People get mad at poor people on food stamps for buying junk food, but no one else. Middle class people make poor food choices all the time but no one complains about them in the check out line.
It's different if someone pays for junk food with their money, vs. with basically a government grant.
I do not see it as outlandish to place restrictions on food assistance payments.
Aren't their children also going to be malnourished?
Or does money buy you freedom?
If these hypothetical middle class children are malnourished, then DFACS (or whatever it's called in your state) should get involved.
However, even when middle class families buy soda and oreos, they usually also buy more nutritious food. When money is scarce, it is more likely that it is one or the other.
Poor people have little money and live on public assistance so they can't buy their way out of our righteous indignation.
As you say, "[they] have little money". Every SNAP or other dollar spent on junk food is not going to buying broccoli, or onions, or tomatoes, or chicken. That is not really a concern with middle class families. They can buy sweets as a treat without it cutting into the "perimeter of the store" budget.

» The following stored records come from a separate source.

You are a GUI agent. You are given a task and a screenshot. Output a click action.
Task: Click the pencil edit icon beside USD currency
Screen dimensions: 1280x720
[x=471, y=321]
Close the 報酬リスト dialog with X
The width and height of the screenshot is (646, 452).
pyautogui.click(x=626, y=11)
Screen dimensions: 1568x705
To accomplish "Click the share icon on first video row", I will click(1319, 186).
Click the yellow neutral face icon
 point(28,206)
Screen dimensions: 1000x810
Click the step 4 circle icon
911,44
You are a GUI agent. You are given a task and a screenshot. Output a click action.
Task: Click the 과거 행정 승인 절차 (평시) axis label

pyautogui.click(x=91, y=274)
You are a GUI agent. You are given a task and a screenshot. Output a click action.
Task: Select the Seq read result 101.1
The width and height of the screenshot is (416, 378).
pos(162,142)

It's "our tax money" (It really isn't, but that another topic)
It is not? Explain.
so we get to sit in judgment and demand limitations on their behaviors.
If somebody is given funds for a specific purpose, say "nutrition", then why it is wrong to place rules on how those funds are spent?
Only it isn't "our money" and we really should have no more control over how a person in the grocery store spends his or her money than we have the right to tell a fireman how to fight a fire or a VA nurse how to take blood or a soldier how to fire a weapon.
Huh? Public employees are subject to all sorts of rules. A phlebotomist working for VA cannot take blood any which way she wants. A firefighter is likewise subject to myriad rules and regulations, and may lose their job if they fail to follow them. And of course they do - people may die if they don't.
Public money isn't just "our" (as opposed to "their") money and how the end user of public funds uses that money isn't "our" business unless that use is illegal.
It is not illegal to buy beer. You can't buy beer with SNAP. So
there already are restrictions.
Think of it this way, if you can tell a welfare recipient he can't use public money to buy Doritos, what's to stop you from telling him he can't check out Lady Chatterly's Lover from the public library or use the emergency room at a public hospital, or push his kids on a swing in a public park?
None of these things are analogous. A better analogy is that SNAP is already a restricted program. You can't put everything in a grocery store on your SNAP card.
And what does our bullying and berating the poor for legal behavior we all have engaged or do engage in (the buying of junk food is legal) say about us and what we think freedom of choice really is?
Freedom of choice is rarely unlimited. If you save money with 529, receive Pell Grants or take out student loans, you have to use it for educational expenses. Even if a weekend in Vegas, or a night at the Chicken Ranch in Pahrump, is perfectly legal behavior.